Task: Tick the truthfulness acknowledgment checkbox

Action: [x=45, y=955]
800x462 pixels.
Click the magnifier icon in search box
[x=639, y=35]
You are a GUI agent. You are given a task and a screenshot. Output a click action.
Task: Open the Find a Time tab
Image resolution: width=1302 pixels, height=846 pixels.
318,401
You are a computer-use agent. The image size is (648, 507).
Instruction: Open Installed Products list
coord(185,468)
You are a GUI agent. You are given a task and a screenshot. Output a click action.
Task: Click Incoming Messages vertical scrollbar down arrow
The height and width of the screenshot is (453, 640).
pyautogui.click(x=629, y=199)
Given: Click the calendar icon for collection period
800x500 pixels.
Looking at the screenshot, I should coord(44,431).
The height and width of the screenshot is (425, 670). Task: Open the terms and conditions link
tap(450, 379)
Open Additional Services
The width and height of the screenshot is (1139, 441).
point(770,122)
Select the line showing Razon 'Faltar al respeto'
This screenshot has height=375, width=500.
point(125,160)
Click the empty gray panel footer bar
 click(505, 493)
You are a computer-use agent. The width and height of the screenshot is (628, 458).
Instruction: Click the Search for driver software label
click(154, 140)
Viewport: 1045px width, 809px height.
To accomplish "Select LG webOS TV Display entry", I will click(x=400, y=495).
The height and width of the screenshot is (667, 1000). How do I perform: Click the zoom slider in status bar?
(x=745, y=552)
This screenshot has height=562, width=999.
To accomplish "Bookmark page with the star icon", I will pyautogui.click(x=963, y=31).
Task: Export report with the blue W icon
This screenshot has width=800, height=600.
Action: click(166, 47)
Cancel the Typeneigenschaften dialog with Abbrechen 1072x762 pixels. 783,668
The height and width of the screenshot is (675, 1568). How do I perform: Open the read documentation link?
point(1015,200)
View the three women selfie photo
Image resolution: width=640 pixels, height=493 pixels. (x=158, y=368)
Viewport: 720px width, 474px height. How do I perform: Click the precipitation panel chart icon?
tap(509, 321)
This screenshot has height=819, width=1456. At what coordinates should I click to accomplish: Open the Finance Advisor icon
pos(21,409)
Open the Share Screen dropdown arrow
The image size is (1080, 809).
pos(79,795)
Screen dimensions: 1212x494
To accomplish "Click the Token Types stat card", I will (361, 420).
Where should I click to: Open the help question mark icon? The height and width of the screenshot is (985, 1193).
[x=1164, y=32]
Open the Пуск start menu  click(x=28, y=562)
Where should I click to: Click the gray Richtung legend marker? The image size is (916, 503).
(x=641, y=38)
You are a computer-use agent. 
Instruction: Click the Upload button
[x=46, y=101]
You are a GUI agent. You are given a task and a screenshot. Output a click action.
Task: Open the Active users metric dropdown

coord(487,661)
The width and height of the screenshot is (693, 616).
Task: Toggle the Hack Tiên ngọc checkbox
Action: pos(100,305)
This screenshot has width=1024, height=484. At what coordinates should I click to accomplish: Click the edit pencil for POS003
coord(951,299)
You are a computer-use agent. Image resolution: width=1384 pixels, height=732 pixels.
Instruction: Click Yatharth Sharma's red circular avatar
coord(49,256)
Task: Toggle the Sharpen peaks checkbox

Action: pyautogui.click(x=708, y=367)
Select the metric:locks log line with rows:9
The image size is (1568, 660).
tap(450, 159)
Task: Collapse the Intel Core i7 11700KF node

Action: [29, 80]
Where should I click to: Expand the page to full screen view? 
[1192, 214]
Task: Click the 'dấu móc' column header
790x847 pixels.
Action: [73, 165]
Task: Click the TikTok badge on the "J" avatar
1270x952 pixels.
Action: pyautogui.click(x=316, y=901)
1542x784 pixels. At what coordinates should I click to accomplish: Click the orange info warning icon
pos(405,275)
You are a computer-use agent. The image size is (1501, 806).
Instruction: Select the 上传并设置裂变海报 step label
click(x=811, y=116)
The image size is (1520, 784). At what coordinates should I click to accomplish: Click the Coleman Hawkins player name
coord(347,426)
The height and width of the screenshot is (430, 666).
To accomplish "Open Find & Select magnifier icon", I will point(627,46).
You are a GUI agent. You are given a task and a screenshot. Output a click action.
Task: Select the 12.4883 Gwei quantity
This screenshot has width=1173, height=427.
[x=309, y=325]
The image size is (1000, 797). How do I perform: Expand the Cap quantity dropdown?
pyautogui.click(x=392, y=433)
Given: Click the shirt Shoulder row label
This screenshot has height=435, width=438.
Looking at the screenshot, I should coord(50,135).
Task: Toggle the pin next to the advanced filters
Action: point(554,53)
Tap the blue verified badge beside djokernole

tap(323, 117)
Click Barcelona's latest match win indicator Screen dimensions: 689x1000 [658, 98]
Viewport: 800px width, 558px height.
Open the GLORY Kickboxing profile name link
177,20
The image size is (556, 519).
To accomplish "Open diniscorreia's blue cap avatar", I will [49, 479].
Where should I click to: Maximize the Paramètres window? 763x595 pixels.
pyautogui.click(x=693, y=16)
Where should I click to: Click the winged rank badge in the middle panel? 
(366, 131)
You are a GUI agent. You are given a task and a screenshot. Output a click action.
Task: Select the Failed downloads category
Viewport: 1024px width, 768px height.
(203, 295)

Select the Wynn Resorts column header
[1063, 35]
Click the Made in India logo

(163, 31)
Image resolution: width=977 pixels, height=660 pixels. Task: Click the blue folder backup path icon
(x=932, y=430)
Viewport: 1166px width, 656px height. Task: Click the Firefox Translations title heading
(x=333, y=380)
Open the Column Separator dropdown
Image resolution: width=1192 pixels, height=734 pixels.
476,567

Task statement:
Which lines above hold the word "will"? Copy each of them.

Solution below:
To accomplish "Select LG webOS TV Display entry", I will click(x=400, y=495).
To accomplish "Bookmark page with the star icon", I will pyautogui.click(x=963, y=31).
To accomplish "Click the Token Types stat card", I will (361, 420).
To accomplish "Open Find & Select magnifier icon", I will point(627,46).
To accomplish "Open diniscorreia's blue cap avatar", I will [49, 479].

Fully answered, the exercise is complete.